8 conquistas que explican por qué el 8M sigue siendo necesario
Una mirada sobre ocho hitos que marcaron la historia de los derechos de las mujeres y ayudan a entender por qué la igualdad sigue siendo un desafío global.
El 8 de marzo no es una celebración simbólica, sino que el Día Internacional de la Mujer es una fecha que invita a reflexionar sobre los avances logrados y las brechas que aún persisten. A lo largo de la historia, los derechos de las mujeres fueron el resultado de luchas colectivas, organización y cambios culturales profundos.
Estos son ocho hitos que ayudan a comprender el camino recorrido:
1. Derecho al voto
En Argentina se conquistó en 1947 con la Ley 13.010, ampliando la ciudadanía política de millones de mujeres y transformando el mapa democrático del país.
2. Acceso a la educación
El ingreso de las mujeres a universidades y espacios de formación superior redefinió su participación social, económica y profesional.
3. Incorporación al mercado laboral formal
Aunque persisten brechas salariales y de liderazgo, el acceso al trabajo remunerado fue clave para la autonomía económica.
4. Legislación contra la violencia de género
La tipificación del femicidio y la sanción de leyes de protección marcaron un cambio de paradigma: la violencia dejó de ser un asunto privado para convertirse en una problemática pública.
5. Reconocimiento de los derechos sexuales y reproductivos
La posibilidad de decidir sobre el propio cuerpo representa uno de los debates más trascendentes en términos de autonomía.
6. Agenda global de igualdad
La incorporación del ODS 5 (Igualdad de Género) dentro de la Agenda 2030 de Naciones Unidas consolidó la equidad como meta internacional.
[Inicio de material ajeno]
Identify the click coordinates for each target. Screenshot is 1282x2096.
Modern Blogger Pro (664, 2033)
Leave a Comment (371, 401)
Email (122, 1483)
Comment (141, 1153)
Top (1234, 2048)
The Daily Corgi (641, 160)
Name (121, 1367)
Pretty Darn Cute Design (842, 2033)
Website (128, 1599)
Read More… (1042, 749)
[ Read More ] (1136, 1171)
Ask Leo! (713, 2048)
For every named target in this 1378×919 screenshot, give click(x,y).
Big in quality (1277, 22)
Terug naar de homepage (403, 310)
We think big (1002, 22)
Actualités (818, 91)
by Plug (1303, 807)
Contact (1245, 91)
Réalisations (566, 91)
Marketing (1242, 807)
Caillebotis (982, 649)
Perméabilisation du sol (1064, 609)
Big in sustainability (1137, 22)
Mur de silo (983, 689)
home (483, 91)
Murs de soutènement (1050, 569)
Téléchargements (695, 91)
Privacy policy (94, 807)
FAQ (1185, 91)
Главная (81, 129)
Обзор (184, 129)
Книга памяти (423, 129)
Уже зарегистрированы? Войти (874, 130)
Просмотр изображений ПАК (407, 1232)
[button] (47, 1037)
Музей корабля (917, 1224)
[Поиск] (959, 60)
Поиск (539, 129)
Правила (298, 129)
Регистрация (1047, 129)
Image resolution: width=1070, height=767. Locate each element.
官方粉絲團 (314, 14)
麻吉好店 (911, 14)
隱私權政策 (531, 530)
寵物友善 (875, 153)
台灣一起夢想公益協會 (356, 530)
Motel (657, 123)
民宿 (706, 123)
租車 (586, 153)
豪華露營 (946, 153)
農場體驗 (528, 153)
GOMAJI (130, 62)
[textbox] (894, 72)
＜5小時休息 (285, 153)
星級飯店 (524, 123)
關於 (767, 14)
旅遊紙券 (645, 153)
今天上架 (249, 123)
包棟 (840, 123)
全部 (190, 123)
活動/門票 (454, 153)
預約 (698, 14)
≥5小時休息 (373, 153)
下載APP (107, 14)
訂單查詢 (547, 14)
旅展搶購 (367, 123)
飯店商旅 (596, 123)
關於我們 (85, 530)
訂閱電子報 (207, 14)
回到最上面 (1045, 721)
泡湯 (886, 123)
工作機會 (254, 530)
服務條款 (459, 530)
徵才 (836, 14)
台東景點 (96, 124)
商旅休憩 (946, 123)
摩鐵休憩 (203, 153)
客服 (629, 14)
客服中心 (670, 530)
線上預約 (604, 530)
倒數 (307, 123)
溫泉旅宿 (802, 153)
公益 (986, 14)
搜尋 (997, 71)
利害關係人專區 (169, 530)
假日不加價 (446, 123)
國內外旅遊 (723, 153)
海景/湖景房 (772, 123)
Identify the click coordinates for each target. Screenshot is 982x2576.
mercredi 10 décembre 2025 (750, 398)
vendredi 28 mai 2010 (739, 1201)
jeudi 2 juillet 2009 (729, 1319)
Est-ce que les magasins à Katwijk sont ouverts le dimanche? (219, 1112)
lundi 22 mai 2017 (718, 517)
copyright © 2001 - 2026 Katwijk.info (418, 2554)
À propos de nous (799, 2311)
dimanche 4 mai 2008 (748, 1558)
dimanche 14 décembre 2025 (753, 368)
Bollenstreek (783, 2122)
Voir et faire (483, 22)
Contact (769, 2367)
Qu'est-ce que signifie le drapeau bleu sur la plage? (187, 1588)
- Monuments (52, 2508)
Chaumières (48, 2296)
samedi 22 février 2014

7. Ampliación de licencias y políticas de cuidado
Instalar la corresponsabilidad en las tareas de cuidado es uno de los grandes desafíos contemporáneos para reducir brechas laborales.
8. Visibilización del liderazgo femenino
Cada vez más mujeres ocupan espacios de decisión en política, ciencia, empresas y organizaciones sociales, redefiniendo modelos tradicionales de liderazgo.
Los avances son innegables, pero los datos muestran que las mujeres continúan enfrentando mayores tasas de desempleo, menor acceso a posiciones jerárquicas y una carga desproporcionada en tareas de cuidado no remuneradas.
En este contexto, el rol de las organizaciones resulta clave. Desde el sector privado, promover entornos laborales equitativos, políticas sin sesgos y programas de desarrollo profesional con perspectiva de género no es solo una acción de responsabilidad social, sino una decisión estratégica que impacta en la cultura y en el crecimiento sostenible.
Para SanCor Salud la equidad de género es un derecho fundamental y una condición necesaria para el bienestar no solo de las mujeres, sino de la sociedad en su conjunto. Es por esto que el Grupo cuenta con políticas y herramientas de gestión internas orientadas a garantizar la igualdad de oportunidades en cada etapa del recorrido laboral: desde los procesos de selección hasta las posibilidades de desarrollo profesional, la formación continua, la equidad salarial y la promoción de esquemas de trabajo que favorezcan el equilibrio entre la vida personal y laboral.